**Material for the task**
## START
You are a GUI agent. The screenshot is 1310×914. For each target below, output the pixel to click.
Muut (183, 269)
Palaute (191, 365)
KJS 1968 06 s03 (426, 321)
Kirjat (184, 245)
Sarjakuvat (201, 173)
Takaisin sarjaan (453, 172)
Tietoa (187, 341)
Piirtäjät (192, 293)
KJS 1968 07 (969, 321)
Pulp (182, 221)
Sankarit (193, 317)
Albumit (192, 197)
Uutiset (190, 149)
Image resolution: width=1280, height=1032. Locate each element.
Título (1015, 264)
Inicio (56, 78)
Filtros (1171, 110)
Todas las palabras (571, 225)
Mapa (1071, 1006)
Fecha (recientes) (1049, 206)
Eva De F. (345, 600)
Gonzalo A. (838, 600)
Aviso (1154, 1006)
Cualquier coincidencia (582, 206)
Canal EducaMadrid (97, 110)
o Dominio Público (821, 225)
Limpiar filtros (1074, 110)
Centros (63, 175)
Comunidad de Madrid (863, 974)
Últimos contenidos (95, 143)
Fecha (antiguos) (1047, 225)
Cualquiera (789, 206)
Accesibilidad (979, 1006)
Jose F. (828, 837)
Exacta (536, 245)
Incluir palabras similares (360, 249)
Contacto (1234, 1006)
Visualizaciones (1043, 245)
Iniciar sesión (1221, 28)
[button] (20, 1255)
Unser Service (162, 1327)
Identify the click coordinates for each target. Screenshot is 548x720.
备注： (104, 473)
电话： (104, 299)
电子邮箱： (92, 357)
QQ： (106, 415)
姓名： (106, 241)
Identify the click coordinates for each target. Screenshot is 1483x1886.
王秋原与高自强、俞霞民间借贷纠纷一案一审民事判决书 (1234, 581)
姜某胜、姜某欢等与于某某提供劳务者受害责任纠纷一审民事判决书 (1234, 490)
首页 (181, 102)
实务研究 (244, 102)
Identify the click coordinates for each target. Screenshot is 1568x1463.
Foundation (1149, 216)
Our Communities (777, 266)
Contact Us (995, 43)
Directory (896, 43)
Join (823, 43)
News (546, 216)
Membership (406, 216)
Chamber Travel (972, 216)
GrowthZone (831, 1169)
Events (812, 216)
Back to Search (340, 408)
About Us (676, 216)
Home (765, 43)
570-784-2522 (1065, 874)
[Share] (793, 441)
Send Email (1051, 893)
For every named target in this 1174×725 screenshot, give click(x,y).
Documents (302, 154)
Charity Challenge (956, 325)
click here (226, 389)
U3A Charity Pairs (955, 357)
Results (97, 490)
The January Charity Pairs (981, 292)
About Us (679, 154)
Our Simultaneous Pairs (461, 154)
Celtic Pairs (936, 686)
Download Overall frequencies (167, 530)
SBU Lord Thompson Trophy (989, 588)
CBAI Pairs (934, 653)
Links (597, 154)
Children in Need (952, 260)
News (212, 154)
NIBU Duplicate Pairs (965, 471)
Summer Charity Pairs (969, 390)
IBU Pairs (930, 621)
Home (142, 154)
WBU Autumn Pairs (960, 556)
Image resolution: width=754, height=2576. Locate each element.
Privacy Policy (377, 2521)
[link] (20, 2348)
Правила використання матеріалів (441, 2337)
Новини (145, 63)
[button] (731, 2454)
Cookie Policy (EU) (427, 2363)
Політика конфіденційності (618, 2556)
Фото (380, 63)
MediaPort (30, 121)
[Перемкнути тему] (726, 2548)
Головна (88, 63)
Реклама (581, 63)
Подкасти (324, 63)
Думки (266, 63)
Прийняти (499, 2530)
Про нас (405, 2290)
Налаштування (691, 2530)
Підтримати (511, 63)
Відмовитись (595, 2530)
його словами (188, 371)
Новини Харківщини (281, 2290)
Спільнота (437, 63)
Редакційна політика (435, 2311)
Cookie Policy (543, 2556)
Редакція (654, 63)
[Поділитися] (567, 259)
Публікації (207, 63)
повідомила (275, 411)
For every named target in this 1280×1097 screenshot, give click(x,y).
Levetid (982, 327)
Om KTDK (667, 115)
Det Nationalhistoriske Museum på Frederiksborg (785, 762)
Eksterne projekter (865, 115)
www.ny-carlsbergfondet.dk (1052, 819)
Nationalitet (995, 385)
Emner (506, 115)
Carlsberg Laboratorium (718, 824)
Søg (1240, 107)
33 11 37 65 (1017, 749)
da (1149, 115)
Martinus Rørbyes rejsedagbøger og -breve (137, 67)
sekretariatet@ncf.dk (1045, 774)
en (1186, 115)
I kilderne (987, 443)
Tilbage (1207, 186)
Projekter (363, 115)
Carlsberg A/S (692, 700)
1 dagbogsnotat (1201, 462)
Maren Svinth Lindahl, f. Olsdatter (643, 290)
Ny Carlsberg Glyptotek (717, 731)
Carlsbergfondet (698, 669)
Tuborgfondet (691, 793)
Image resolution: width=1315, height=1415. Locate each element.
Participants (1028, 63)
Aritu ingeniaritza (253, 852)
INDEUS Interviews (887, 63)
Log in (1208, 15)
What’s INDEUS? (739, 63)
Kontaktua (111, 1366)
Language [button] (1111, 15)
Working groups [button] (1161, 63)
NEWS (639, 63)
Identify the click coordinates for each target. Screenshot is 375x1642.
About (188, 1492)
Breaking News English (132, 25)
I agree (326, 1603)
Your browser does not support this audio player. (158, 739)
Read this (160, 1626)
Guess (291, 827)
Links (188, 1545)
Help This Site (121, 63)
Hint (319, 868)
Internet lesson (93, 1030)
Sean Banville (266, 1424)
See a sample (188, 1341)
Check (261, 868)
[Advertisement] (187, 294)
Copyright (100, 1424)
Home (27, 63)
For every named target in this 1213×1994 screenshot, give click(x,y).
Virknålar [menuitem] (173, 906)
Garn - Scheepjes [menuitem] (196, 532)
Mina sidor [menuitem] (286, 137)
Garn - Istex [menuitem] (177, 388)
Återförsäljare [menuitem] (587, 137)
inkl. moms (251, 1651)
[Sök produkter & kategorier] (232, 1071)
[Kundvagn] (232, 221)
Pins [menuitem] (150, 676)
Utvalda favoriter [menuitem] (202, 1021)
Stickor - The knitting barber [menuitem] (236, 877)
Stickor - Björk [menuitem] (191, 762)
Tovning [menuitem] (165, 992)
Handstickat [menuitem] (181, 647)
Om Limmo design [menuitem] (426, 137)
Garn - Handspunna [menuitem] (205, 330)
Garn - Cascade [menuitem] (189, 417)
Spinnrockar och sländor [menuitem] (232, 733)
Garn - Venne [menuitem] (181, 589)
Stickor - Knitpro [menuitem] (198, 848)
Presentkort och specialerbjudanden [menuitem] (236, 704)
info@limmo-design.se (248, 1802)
## END
**Exercise instructions**
Rewrite every item above, replacing each "menuitem" with "menu entry" and leaving everything else unchanged.

**Final result**
You are a GUI agent. The screenshot is 1310×914. For each target below, output the pixel to click.
Muut (183, 269)
Palaute (191, 365)
KJS 1968 06 s03 (426, 321)
Kirjat (184, 245)
Sarjakuvat (201, 173)
Takaisin sarjaan (453, 172)
Tietoa (187, 341)
Piirtäjät (192, 293)
KJS 1968 07 (969, 321)
Pulp (182, 221)
Sankarit (193, 317)
Albumit (192, 197)
Uutiset (190, 149)
Image resolution: width=1280, height=1032. Locate each element.
Título (1015, 264)
Inicio (56, 78)
Filtros (1171, 110)
Todas las palabras (571, 225)
Mapa (1071, 1006)
Fecha (recientes) (1049, 206)
Eva De F. (345, 600)
Gonzalo A. (838, 600)
Aviso (1154, 1006)
Cualquier coincidencia (582, 206)
Canal EducaMadrid (97, 110)
o Dominio Público (821, 225)
Limpiar filtros (1074, 110)
Centros (63, 175)
Comunidad de Madrid (863, 974)
Últimos contenidos (95, 143)
Fecha (antiguos) (1047, 225)
Cualquiera (789, 206)
Accesibilidad (979, 1006)
Jose F. (828, 837)
Exacta (536, 245)
Incluir palabras similares (360, 249)
Contacto (1234, 1006)
Visualizaciones (1043, 245)
Iniciar sesión (1221, 28)
[button] (20, 1255)
Unser Service (162, 1327)
Identify the click coordinates for each target. Screenshot is 548x720.
备注： (104, 473)
电话： (104, 299)
电子邮箱： (92, 357)
QQ： (106, 415)
姓名： (106, 241)
Identify the click coordinates for each target. Screenshot is 1483x1886.
王秋原与高自强、俞霞民间借贷纠纷一案一审民事判决书 (1234, 581)
姜某胜、姜某欢等与于某某提供劳务者受害责任纠纷一审民事判决书 (1234, 490)
首页 (181, 102)
实务研究 (244, 102)
Identify the click coordinates for each target. Screenshot is 1568x1463.
Foundation (1149, 216)
Our Communities (777, 266)
Contact Us (995, 43)
Directory (896, 43)
Join (823, 43)
News (546, 216)
Membership (406, 216)
Chamber Travel (972, 216)
GrowthZone (831, 1169)
Events (812, 216)
Back to Search (340, 408)
About Us (676, 216)
Home (765, 43)
570-784-2522 (1065, 874)
[Share] (793, 441)
Send Email (1051, 893)
For every named target in this 1174×725 screenshot, give click(x,y).
Documents (302, 154)
Charity Challenge (956, 325)
click here (226, 389)
U3A Charity Pairs (955, 357)
Results (97, 490)
The January Charity Pairs (981, 292)
About Us (679, 154)
Our Simultaneous Pairs (461, 154)
Celtic Pairs (936, 686)
Download Overall frequencies (167, 530)
SBU Lord Thompson Trophy (989, 588)
CBAI Pairs (934, 653)
Links (597, 154)
Children in Need (952, 260)
News (212, 154)
NIBU Duplicate Pairs (965, 471)
Summer Charity Pairs (969, 390)
IBU Pairs (930, 621)
Home (142, 154)
WBU Autumn Pairs (960, 556)
Image resolution: width=754, height=2576. Locate each element.
Privacy Policy (377, 2521)
[link] (20, 2348)
Правила використання матеріалів (441, 2337)
Новини (145, 63)
[button] (731, 2454)
Cookie Policy (EU) (427, 2363)
Політика конфіденційності (618, 2556)
Фото (380, 63)
MediaPort (30, 121)
[Перемкнути тему] (726, 2548)
Головна (88, 63)
Реклама (581, 63)
Подкасти (324, 63)
Думки (266, 63)
Прийняти (499, 2530)
Про нас (405, 2290)
Налаштування (691, 2530)
Підтримати (511, 63)
Відмовитись (595, 2530)
його словами (188, 371)
Новини Харківщини (281, 2290)
Спільнота (437, 63)
Редакційна політика (435, 2311)
Cookie Policy (543, 2556)
Редакція (654, 63)
[Поділитися] (567, 259)
Публікації (207, 63)
повідомила (275, 411)
For every named target in this 1280×1097 screenshot, give click(x,y).
Levetid (982, 327)
Om KTDK (667, 115)
Det Nationalhistoriske Museum på Frederiksborg (785, 762)
Eksterne projekter (865, 115)
www.ny-carlsbergfondet.dk (1052, 819)
Nationalitet (995, 385)
Emner (506, 115)
Carlsberg Laboratorium (718, 824)
Søg (1240, 107)
33 11 37 65 (1017, 749)
da (1149, 115)
Martinus Rørbyes rejsedagbøger og -breve (137, 67)
sekretariatet@ncf.dk (1045, 774)
en (1186, 115)
I kilderne (987, 443)
Tilbage (1207, 186)
Projekter (363, 115)
Carlsberg A/S (692, 700)
1 dagbogsnotat (1201, 462)
Maren Svinth Lindahl, f. Olsdatter (643, 290)
Ny Carlsberg Glyptotek (717, 731)
Carlsbergfondet (698, 669)
Tuborgfondet (691, 793)
Image resolution: width=1315, height=1415. Locate each element.
Participants (1028, 63)
Aritu ingeniaritza (253, 852)
INDEUS Interviews (887, 63)
Log in (1208, 15)
What’s INDEUS? (739, 63)
Kontaktua (111, 1366)
Language [button] (1111, 15)
Working groups [button] (1161, 63)
NEWS (639, 63)
Identify the click coordinates for each target. Screenshot is 375x1642.
About (188, 1492)
Breaking News English (132, 25)
I agree (326, 1603)
Your browser does not support this audio player. (158, 739)
Read this (160, 1626)
Guess (291, 827)
Links (188, 1545)
Help This Site (121, 63)
Hint (319, 868)
Internet lesson (93, 1030)
Sean Banville (266, 1424)
See a sample (188, 1341)
Check (261, 868)
[Advertisement] (187, 294)
Copyright (100, 1424)
Home (27, 63)
For every named target in this 1213×1994 screenshot, give click(x,y).
Virknålar [menu entry] (173, 906)
Garn - Scheepjes [menu entry] (196, 532)
Mina sidor [menu entry] (286, 137)
Garn - Istex [menu entry] (177, 388)
Återförsäljare [menu entry] (587, 137)
inkl. moms (251, 1651)
[Sök produkter & kategorier] (232, 1071)
[Kundvagn] (232, 221)
Pins [menu entry] (150, 676)
Utvalda favoriter [menu entry] (202, 1021)
Stickor - The knitting barber [menu entry] (236, 877)
Stickor - Björk [menu entry] (191, 762)
Tovning [menu entry] (165, 992)
Handstickat [menu entry] (181, 647)
Om Limmo design [menu entry] (426, 137)
Garn - Handspunna [menu entry] (205, 330)
Garn - Cascade [menu entry] (189, 417)
Spinnrockar och sländor [menu entry] (232, 733)
Garn - Venne [menu entry] (181, 589)
Stickor - Knitpro [menu entry] (198, 848)
Presentkort och specialerbjudanden [menu entry] (236, 704)
info@limmo-design.se (248, 1802)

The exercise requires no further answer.